Lata Mangeshkar remembered: Shankar Mahadevan on India's 'musical Koh-i-Noor'
- Published
Lata Mangeshkar died on Sunday. Bollywood singer and composer Shankar Mahadevan, who collaborated with her, remembers the legend.
Lata Mangeshkar's music encapsulated the entire spectrum of emotions of Indians.
For over 70 years, the passage of India has been to the thrum of her mellifluous voice. She was hailed as the queen of melody in the country and we can relate to various touchpoints in our lives with the thousands of songs she has sung. Her voice has been a constant in our lives through these many years.
Her singing gave voice to the upheaval during India's struggle for independence and soothed a country torn by war and bloodshed.
It was not Prime Minister Jawaharlal Nehru alone who was moved to tears when she sang Aye Mere Watan Ke Logo (O' people of my country), but the troops and the fraught nation found her music equally a melodic balm. Her evocative playback singing for most leading ladies set a million hearts aflutter in Bollywood romances. You have a Lata Mangeshkar song from for every moment in your life.
While many musicologists in India find that her iconic tracks were the "sweetest songs about saddest thoughts", her singing was equally celebratory, inspirational, moving. It was difficult not to melt before her crooning. Her sound was soulful, singing was evocative, and musicality was joyous.
Similarly, beyond Bollywood musicals, her bhajans (devotional songs) on Meera, the female saint venerated in northern India, continue to move people with the devotion in her voice.
Lata didi or elder sister, as she was fondly called by many Indians, gave us a spiritual connect through her music and sheer presence. She certainly did so for me.
I was thrilled and honoured when I finally was able to musically collaborate with her for my devotional album Har Har Mahadev in 2013. She was pushing 80 and it was my first time working with her. We found our common spiritual thread while we both sang for the album.
I remember most classical musicians joking that she was pitch perfect and grumble good naturedly that Lata didi could never land a wrong note. For many Indians, Saraswati is the goddess of learning and music and with her dedication and talent, Lata didi was her living embodiment.
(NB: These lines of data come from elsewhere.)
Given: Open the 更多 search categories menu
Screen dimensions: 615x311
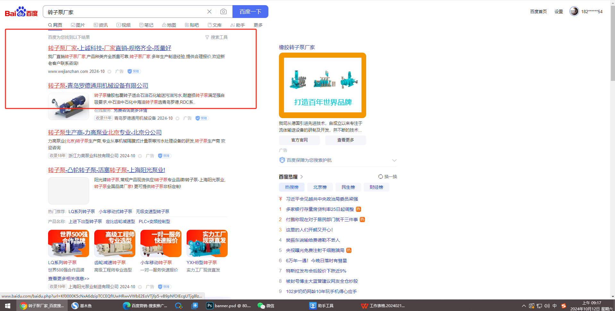Looking at the screenshot, I should [258, 25].
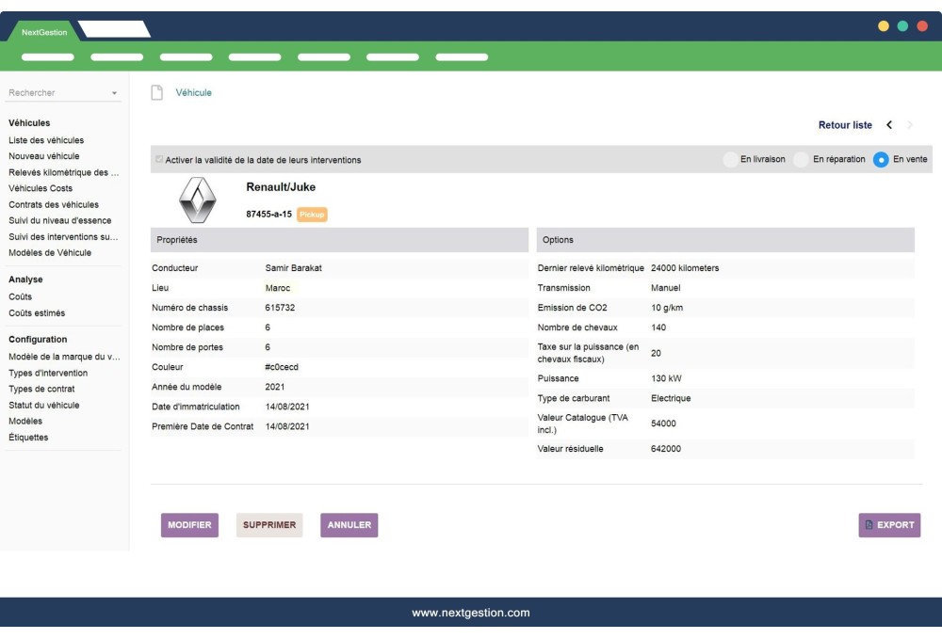Go to next vehicle with right chevron
Image resolution: width=942 pixels, height=639 pixels.
coord(909,125)
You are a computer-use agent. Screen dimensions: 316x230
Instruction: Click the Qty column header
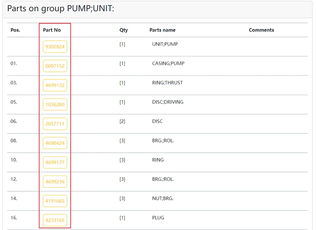pyautogui.click(x=124, y=30)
Before anyone calls her a serious and saintly person, let me add that Lata didi was human and fun, quick to cut a joke, a warm and affectionate person, who was a great cook and loved life in all its beauty and pain. She was charming and one who celebrated life in all its beauty. She truly exemplified simple living and high thinking.
I come from a "musical household" where my parents and family were all musically involved. Like most Indians I grew up with her music as a constant aural companion. In Bombay, music on the radio was a given at home and I cannot remember a day when I picked up my satchel and laced my boots to rush to school without the backdrop of a Lata Mangeshkar song or bhajan playing at home.
I was only 11 when I was lucky to have participated in a concert in Bombay led by Lata Mangeshkar with the classical musician Bhimsen Joshi.
I joined the chorus of singers and sang with her, and it was one of the most special moments in my life.
Much later, when I entered Bollywood as a playback singer and composer, she was an invisible reference in all my work. She was the final word in giving voice to Indian cinema. She set the gold standard for female musicians holding their own in a fiercely male and competitive world of singing.
Lata Mangeshkar's legacy is giving a reference point for every kind of composition in Bollywood musicals.
Everybody in the business wanted to be like her - a consummate singer with a quick ability to pick up tunes, impregnate lyrics with the right emotions, and infuse it with melodic beauty.
For me, she is the musical Koh-i-Noor (priceless diamond) of India.